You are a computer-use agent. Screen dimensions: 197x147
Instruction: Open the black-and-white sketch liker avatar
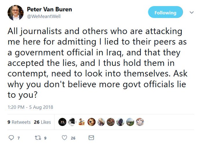pos(72,122)
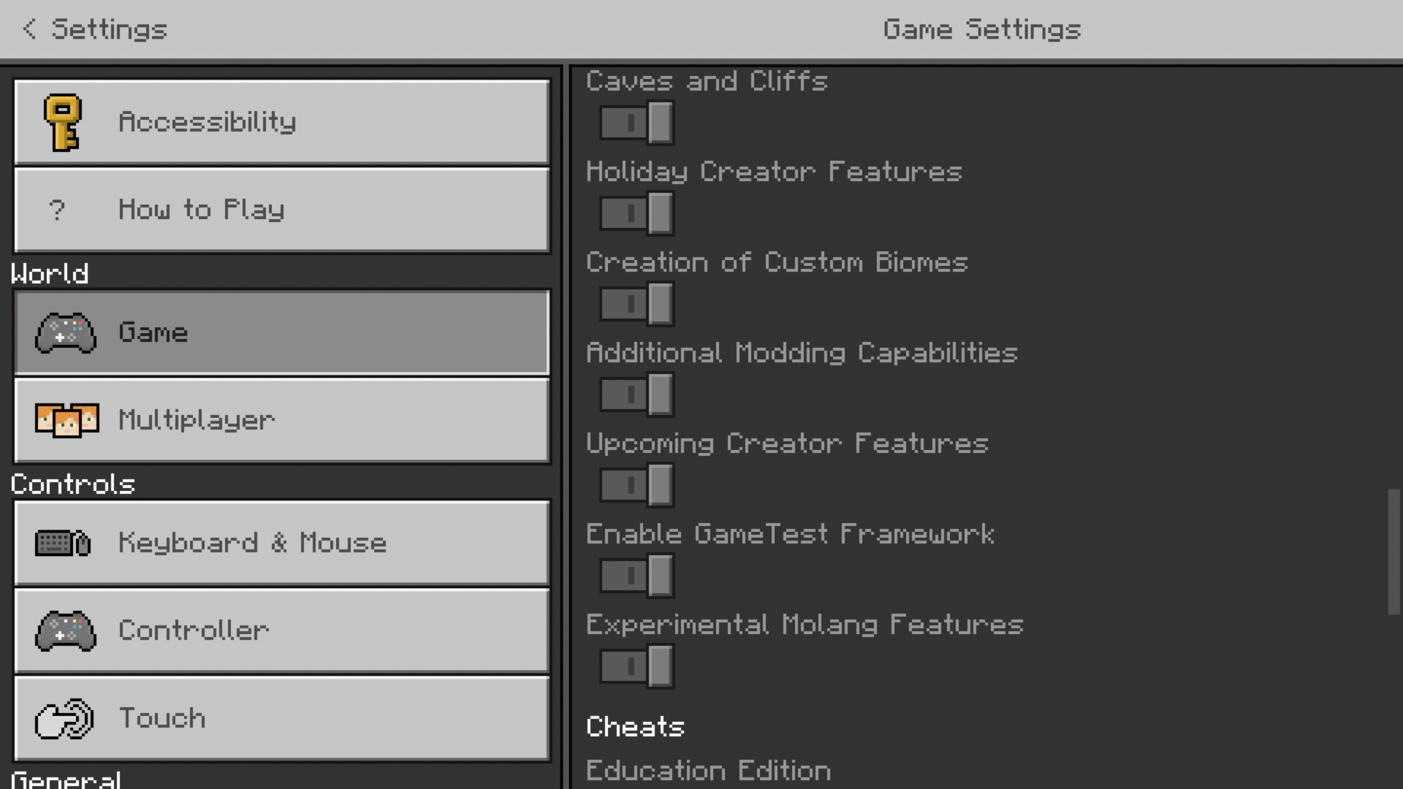Click the keyboard and mouse icon

coord(63,543)
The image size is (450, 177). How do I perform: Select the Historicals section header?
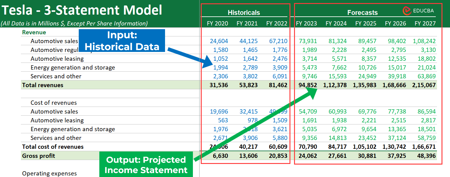(244, 13)
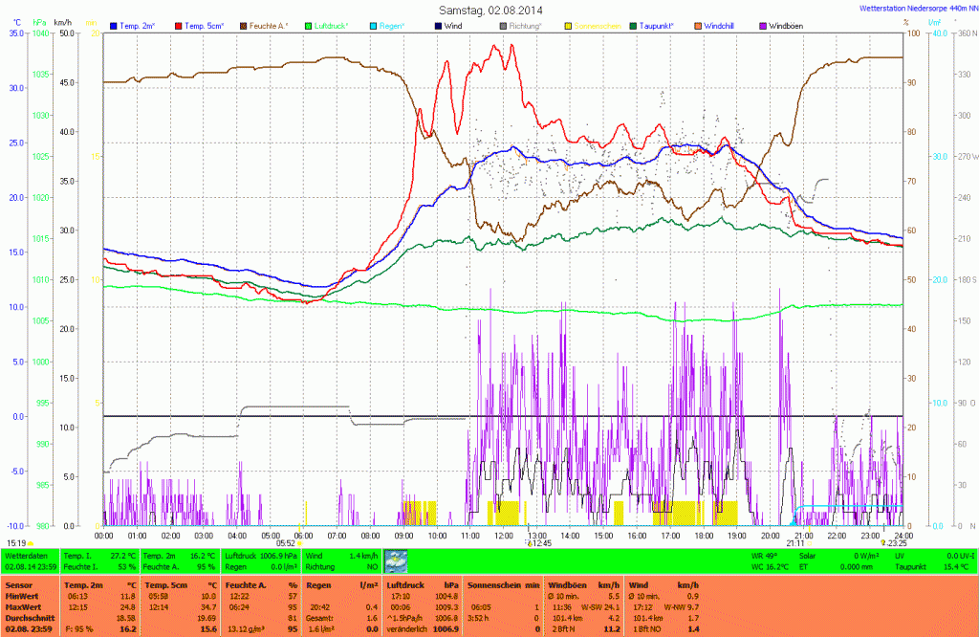Click the 21:11 sunset marker
Screen dimensions: 979x637
point(795,543)
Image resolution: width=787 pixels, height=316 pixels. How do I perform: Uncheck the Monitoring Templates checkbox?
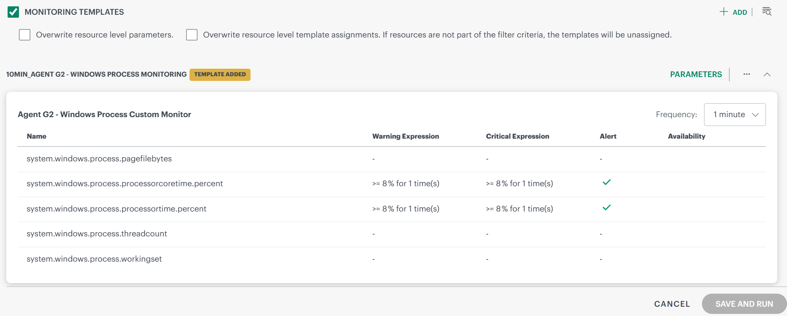pos(13,12)
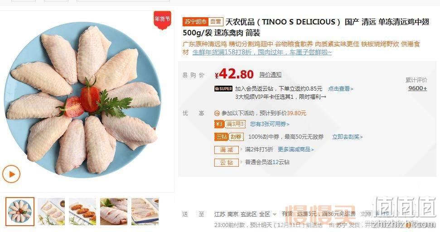This screenshot has height=232, width=440.
Task: Click 立即去刮奖 link
Action: click(x=348, y=137)
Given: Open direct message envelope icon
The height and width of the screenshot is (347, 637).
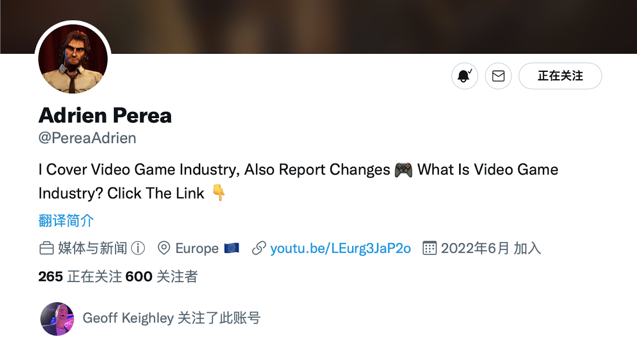Looking at the screenshot, I should coord(498,76).
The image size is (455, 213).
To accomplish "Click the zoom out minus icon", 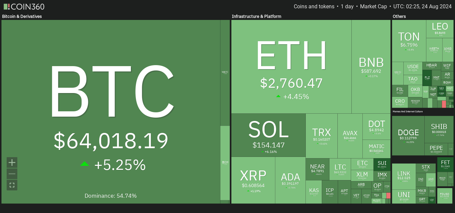I will tap(12, 174).
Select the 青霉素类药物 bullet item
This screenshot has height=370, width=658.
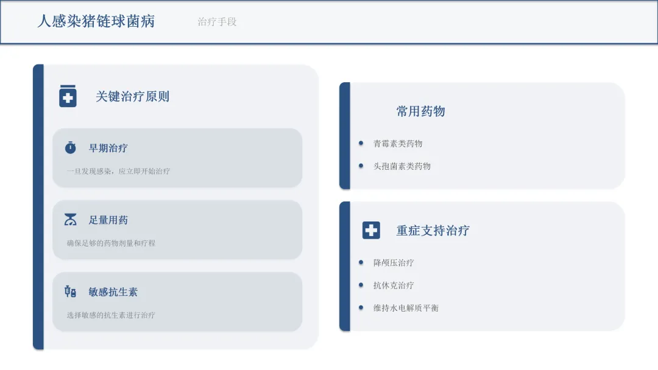click(398, 144)
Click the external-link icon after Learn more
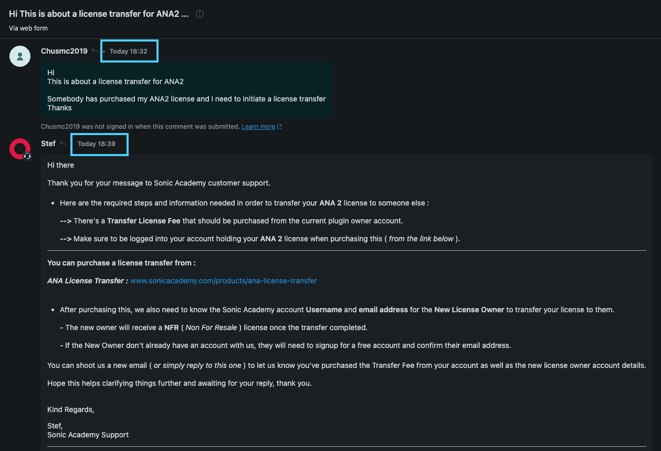 pos(279,127)
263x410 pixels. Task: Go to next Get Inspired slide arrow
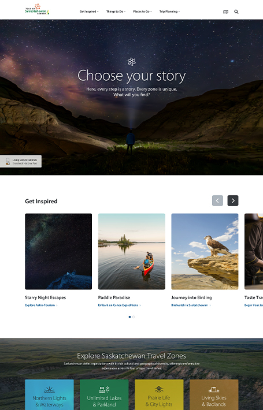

◆ **EXERCISE DESCRIPTION**: Retype, exactly and with no pictures, everything above from the line with "The image size is (450, 177)." down to the line with "The image size is (455, 213).", both included.

◆ **PROBLEM SOLUTION**:
The image size is (450, 177). How do I perform: Select the Historicals section header?
(244, 13)
Click the 21:11 sunset marker
Screen dimensions: 979x637
point(795,543)
Image resolution: width=787 pixels, height=316 pixels. How do I perform: Uncheck the Monitoring Templates checkbox?
pos(13,12)
This screenshot has height=232, width=440.
Task: Click 立即去刮奖 link
Action: click(x=348, y=137)
Given: Open direct message envelope icon
The height and width of the screenshot is (347, 637).
Looking at the screenshot, I should coord(498,76).
The image size is (455, 213).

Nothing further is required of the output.